And yet this movie, like all other Disney movies, is intoxicating. You want to watch it again and again, even though there are some scary parts that could put a horror movie to shame. My two-year-old wanted to watch Aladdin over and over again last week, and I always knew that a scary part was on the screen when I felt a little person tugging at my legs. It was too much for her.
You will find a number of terrifying sequences in basically every Disney movie. Bambi’s mother is killed. Snow White takes an apple (and eats it!) from that horrifying looking old lady who is really the queen. The Sea Witch in Little Mermaid? Anytime she is on the screen I cringe. Mustafa unceremoniously lets go of his brother’s hand. The Lion King falls down a cliff and dies following a stampede of antelope. How revolting.

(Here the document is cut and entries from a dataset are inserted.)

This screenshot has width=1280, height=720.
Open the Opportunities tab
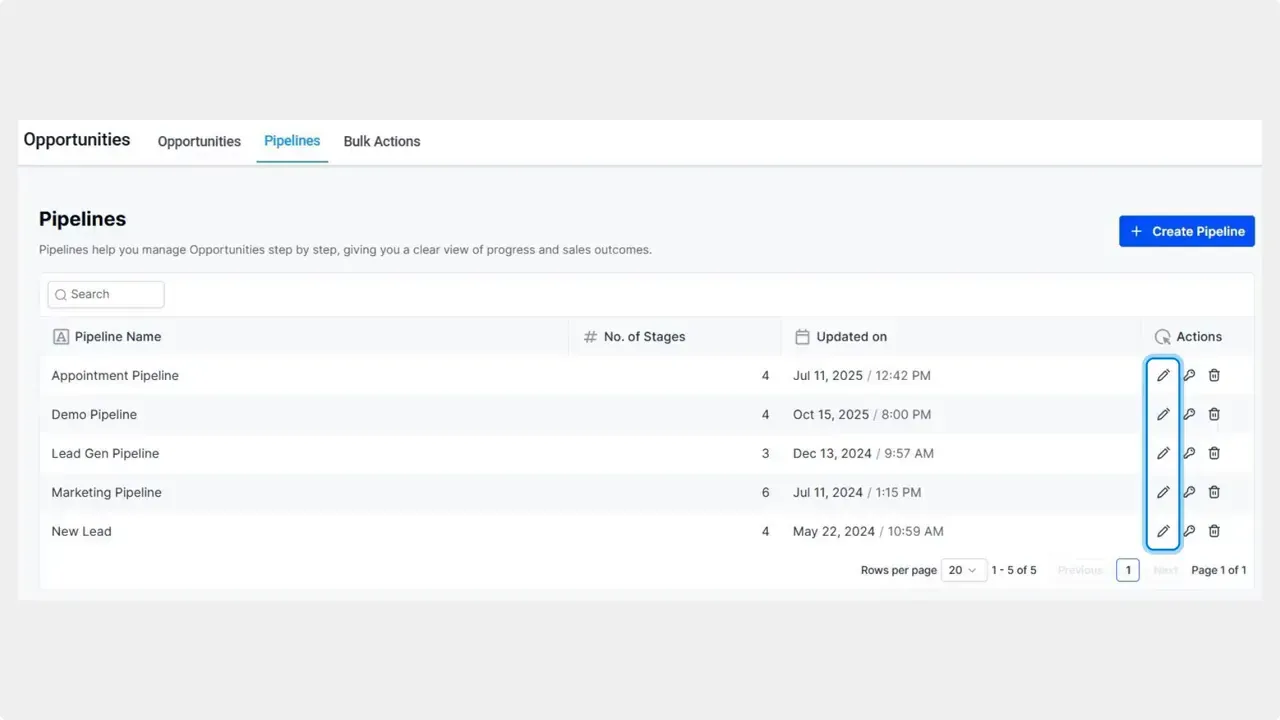click(x=198, y=141)
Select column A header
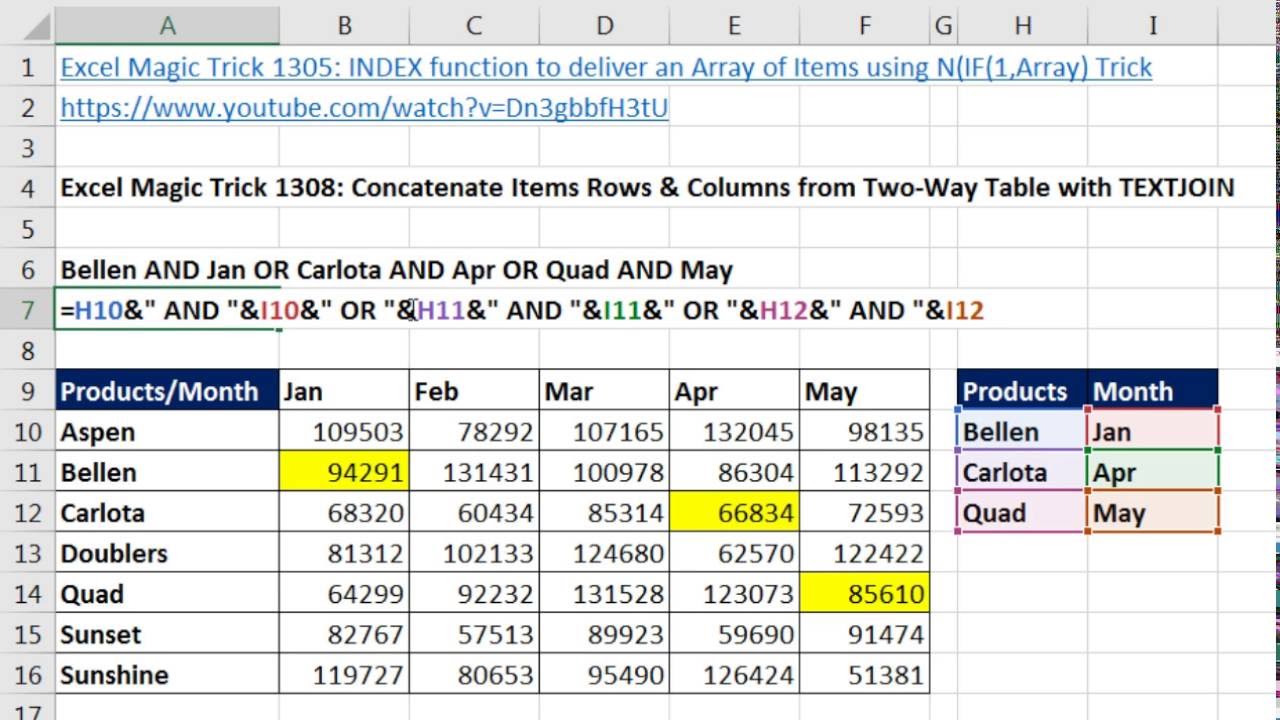The height and width of the screenshot is (720, 1280). tap(167, 25)
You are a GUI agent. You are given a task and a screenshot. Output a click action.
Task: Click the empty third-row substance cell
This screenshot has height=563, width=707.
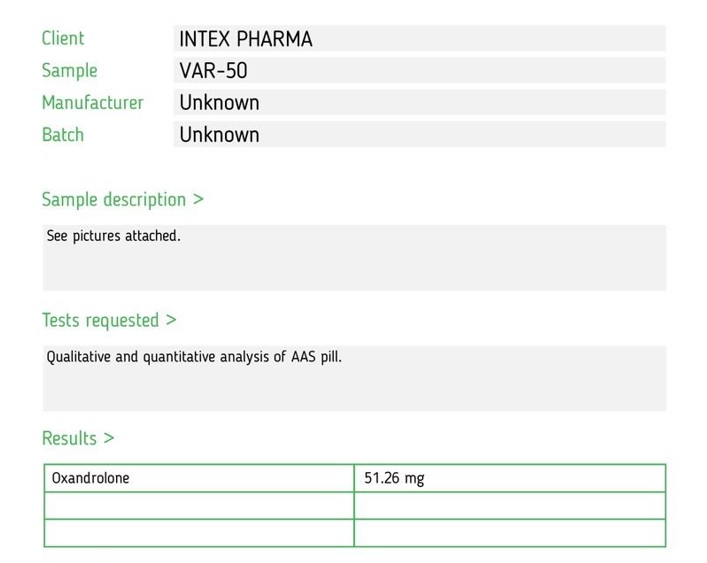[199, 533]
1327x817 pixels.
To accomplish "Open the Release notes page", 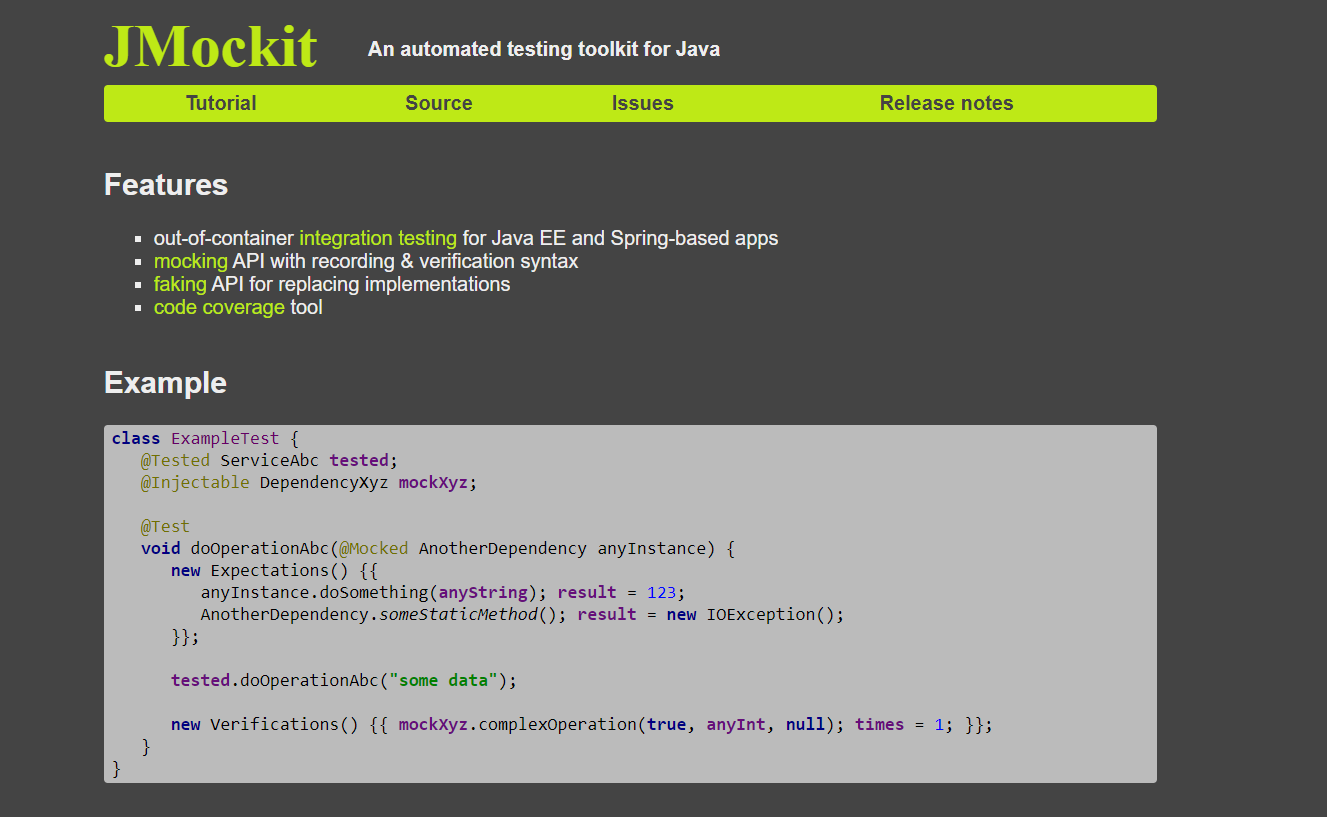I will [946, 103].
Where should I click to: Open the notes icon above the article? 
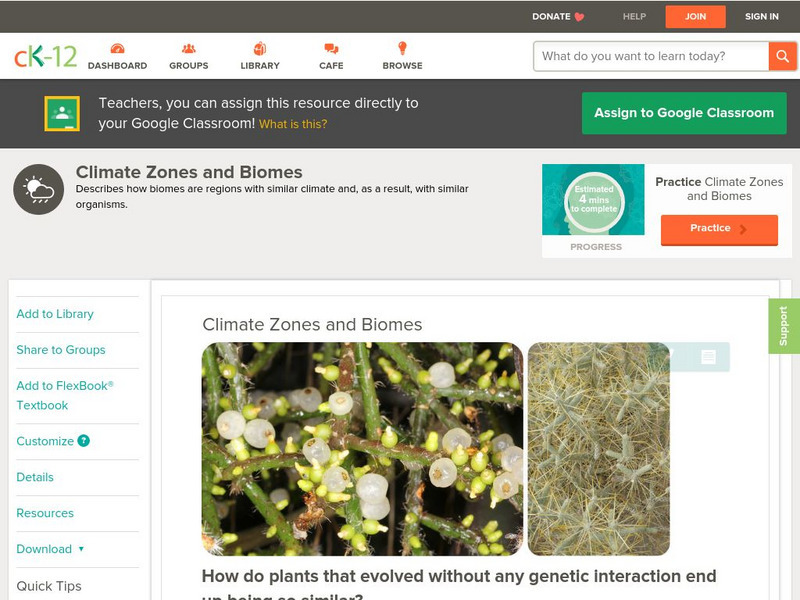708,357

But how can any of us resist those oh so cute sequences in those same Disney movies, like meeting the seven dwarfs or the ceremonial introduction of a new lion cub? And the songs. I can’t get “Never had a Friend Like you” or “Part of Your World” out of my head.
Besides the scary scenes and sequences of scenes, as I alluded to already, there are some mighty scary characters. Is a movie (or even a TV show) ever complete without a good villain? I will give Disney credit that it’s subtle in Frozen. But it’s rather obvious in early films like Cinderella, Sleeping Beauty or Jungle Book. I’d argue that it goes beyond Disney and that it’s not too hard to find what may be considered an evil character in almost every children’s show.
My two-year-old loves to watch Dora the Explorer, but again, there she is, clinging onto my leg every time Swiper the fox dances onto the screen. Supposedly my own husband was terrified of Sesame Street’s character, The Count. The character is a take-off on Dracula, so I can see how this seemingly cute Muppet was a source of agonizing fear for a three-year-old. David was obsessed with Sesame Street and didn’t miss an episode each day. But my mother-in-law recalls how in fewer than five seconds her little boy would tiptoe towards her, with that sheepish look on his face of, “Mommy, I’m scared,” every time the crazy character appeared on the screen and started to yell, “1, 2, 3….”
So what’s the verdict? Cute? Terrifying? Something in between? No matter what, I will keep watching those Disney movies, over and over again, with my kids, or I will admit, even on my own.